— Exercise prompt —
Please rewrite the part of the data that opens with the line containing "Screen dimensions: 852x724" and closes with the line containing "Action: click(1305, 573)", changing "screenshot" to "screen capture" and leaving everything else as is.

— Provided entries —
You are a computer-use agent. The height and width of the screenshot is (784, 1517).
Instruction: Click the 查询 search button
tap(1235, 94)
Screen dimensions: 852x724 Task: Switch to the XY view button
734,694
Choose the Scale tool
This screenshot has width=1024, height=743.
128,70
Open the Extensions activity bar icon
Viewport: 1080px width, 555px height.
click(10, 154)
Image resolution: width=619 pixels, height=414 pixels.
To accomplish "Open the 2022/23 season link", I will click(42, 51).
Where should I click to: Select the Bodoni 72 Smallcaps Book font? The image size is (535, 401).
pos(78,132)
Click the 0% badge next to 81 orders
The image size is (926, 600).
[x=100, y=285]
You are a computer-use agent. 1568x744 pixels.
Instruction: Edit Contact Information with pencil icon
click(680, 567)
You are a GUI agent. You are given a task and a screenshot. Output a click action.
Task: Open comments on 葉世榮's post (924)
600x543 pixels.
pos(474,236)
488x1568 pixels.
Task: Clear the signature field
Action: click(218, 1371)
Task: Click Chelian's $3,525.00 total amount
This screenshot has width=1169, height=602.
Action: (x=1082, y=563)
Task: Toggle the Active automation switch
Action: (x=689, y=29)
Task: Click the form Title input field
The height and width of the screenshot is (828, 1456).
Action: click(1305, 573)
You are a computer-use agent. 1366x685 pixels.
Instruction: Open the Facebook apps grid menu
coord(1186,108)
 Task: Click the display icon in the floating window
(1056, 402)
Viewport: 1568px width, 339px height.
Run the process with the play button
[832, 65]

— Written answer —
Screen dimensions: 852x724 Task: Switch to the XY view button
734,694
Choose the Scale tool
This screen capture has width=1024, height=743.
128,70
Open the Extensions activity bar icon
Viewport: 1080px width, 555px height.
click(10, 154)
Image resolution: width=619 pixels, height=414 pixels.
To accomplish "Open the 2022/23 season link", I will click(42, 51).
Where should I click to: Select the Bodoni 72 Smallcaps Book font? The image size is (535, 401).
pos(78,132)
Click the 0% badge next to 81 orders
The image size is (926, 600).
[x=100, y=285]
You are a computer-use agent. 1568x744 pixels.
Instruction: Edit Contact Information with pencil icon
click(680, 567)
You are a GUI agent. You are given a task and a screen capture. Output a click action.
Task: Open comments on 葉世榮's post (924)
600x543 pixels.
pos(474,236)
488x1568 pixels.
Task: Clear the signature field
Action: click(218, 1371)
Task: Click Chelian's $3,525.00 total amount
This screen capture has width=1169, height=602.
Action: (x=1082, y=563)
Task: Toggle the Active automation switch
Action: (x=689, y=29)
Task: Click the form Title input field
The height and width of the screen capture is (828, 1456).
Action: click(1305, 573)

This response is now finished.